▶ [Arbeitsauftrag] Schreiben Sie den folgenden Interviewauszug mit einem Arzt vollständig und wortgetreu ab.

▶ [Auszug zum Lesen]
Was zeichnet Sie als Arzt aus?
Eine interessante und wichtige Frage, die man selber nur schwer beantworten kann. Natürlich ist zuerst die fachliche Kompetenz zu nennen, die aber von den Patienten bei den meisten Ärzten vorausgesetzt werden darf. Nach dem, was mir Patienten und Kollegen gesagt haben, ist eine meiner wesentlichen Stärken die Nähe zum Menschen. Obwohl wir in der Chirurgie eher kurze Patienten-Kontakte haben, muss man sich in bestimmten Situationen auch mal mehr Zeit nehmen oder Zusammenhänge mehrfach erläutern. Dabei hilft mir meine langjährige Erfahrung an der Universitätsklinik, wo wir schon als junge Assistenzärzte den Patienten und Angehörigen negative Nachrichten überbringen mussten. Durch meine Lehrtätigkeit bin ich darauf geschult, komplexe medizinische Sachverhalte gut verständlich und ohne viele Fremdwörter zu erläutern und auch auf Fragen verständnisvoll zu reagieren, was die Patienten sehr schätzen.

Was ist Ihnen persönlich bei Ärzten wichtig?
Als Patient vertraut man sich dem Arzt sehr an und gibt intime Details aus seinem Leben oder einer nahe stehenden Personen preis. Hierbei muss eine Grundsympathie vorhanden sein, um sich zu öffnen. Ohne geht es nicht. Wichtig ist auch Interesse am Patienten und dessen Beschwerden und keine überheblichen Kommentare oder Belehrungen.

▶ [Erfasste Daten]
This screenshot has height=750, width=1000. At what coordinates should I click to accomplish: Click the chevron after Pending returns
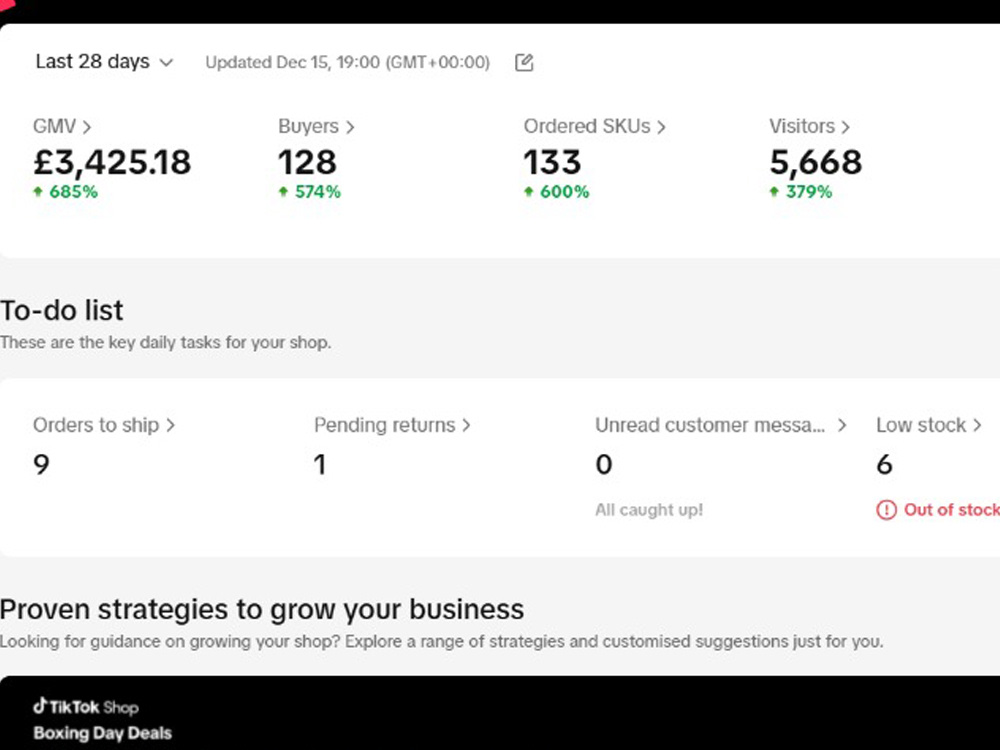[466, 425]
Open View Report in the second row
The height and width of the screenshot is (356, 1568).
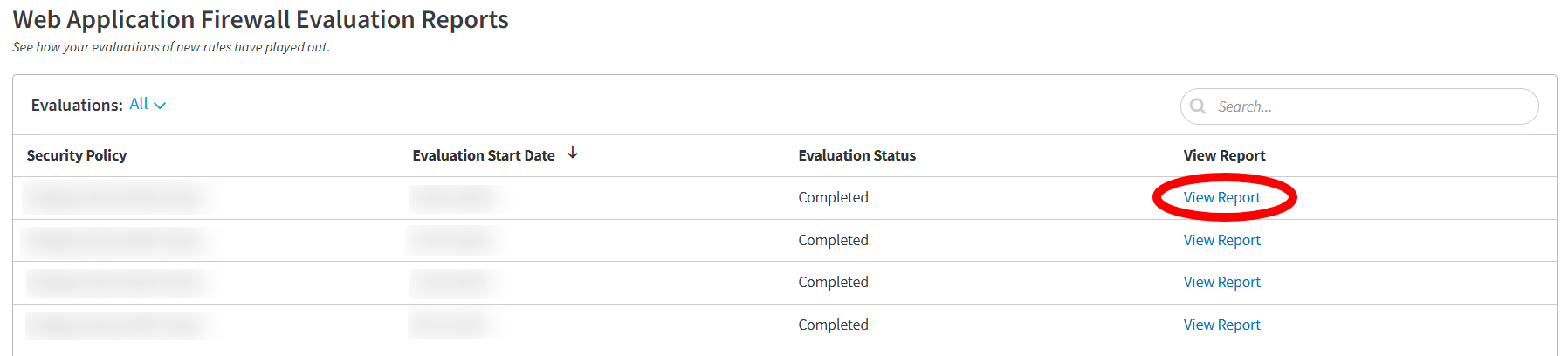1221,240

--

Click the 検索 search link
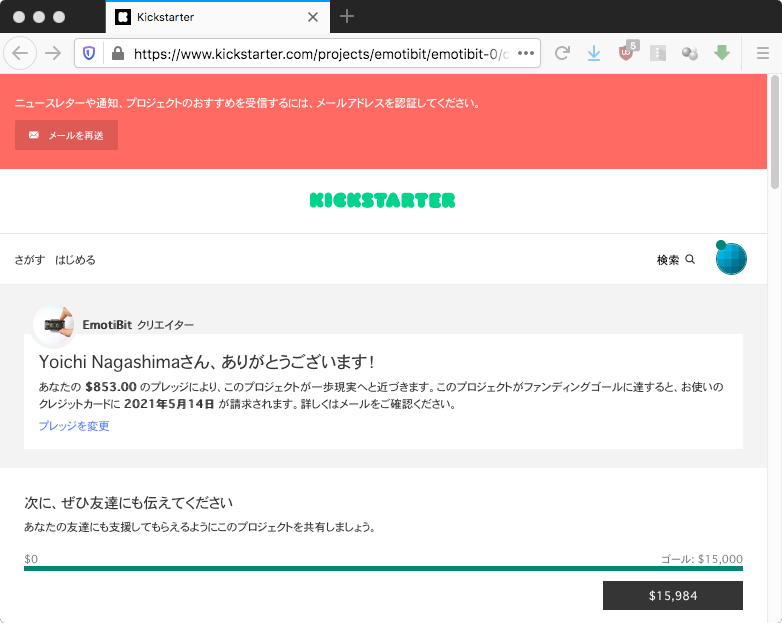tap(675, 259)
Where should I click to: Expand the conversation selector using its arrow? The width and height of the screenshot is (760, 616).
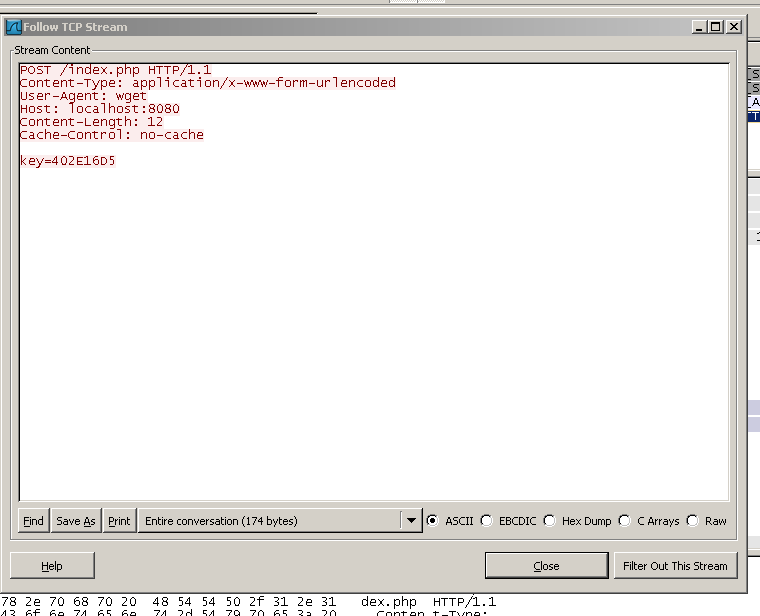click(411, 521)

...

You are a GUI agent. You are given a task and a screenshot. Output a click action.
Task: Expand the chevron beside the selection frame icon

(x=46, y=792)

▶ [Lösung]
Was zeichnet Sie als Arzt aus?
Eine interessante und wichtige Frage, die man selber nur schwer beantworten kann. Natürlich ist zuerst die fachliche Kompetenz zu nennen, die aber von den Patienten bei den meisten Ärzten vorausgesetzt werden darf. Nach dem, was mir Patienten und Kollegen gesagt haben, ist eine meiner wesentlichen Stärken die Nähe zum Menschen. Obwohl wir in der Chirurgie eher kurze Patienten-Kontakte haben, muss man sich in bestimmten Situationen auch mal mehr Zeit nehmen oder Zusammenhänge mehrfach erläutern. Dabei hilft mir meine langjährige Erfahrung an der Universitätsklinik, wo wir schon als junge Assistenzärzte den Patienten und Angehörigen negative Nachrichten überbringen mussten. Durch meine Lehrtätigkeit bin ich darauf geschult, komplexe medizinische Sachverhalte gut verständlich und ohne viele Fremdwörter zu erläutern und auch auf Fragen verständnisvoll zu reagieren, was die Patienten sehr schätzen.

Was ist Ihnen persönlich bei Ärzten wichtig?
Als Patient vertraut man sich dem Arzt sehr an und gibt intime Details aus seinem Leben oder einer nahe stehenden Personen preis. Hierbei muss eine Grundsympathie vorhanden sein, um sich zu öffnen. Ohne geht es nicht. Wichtig ist auch Interesse am Patienten und dessen Beschwerden und keine überheblichen Kommentare oder Belehrungen.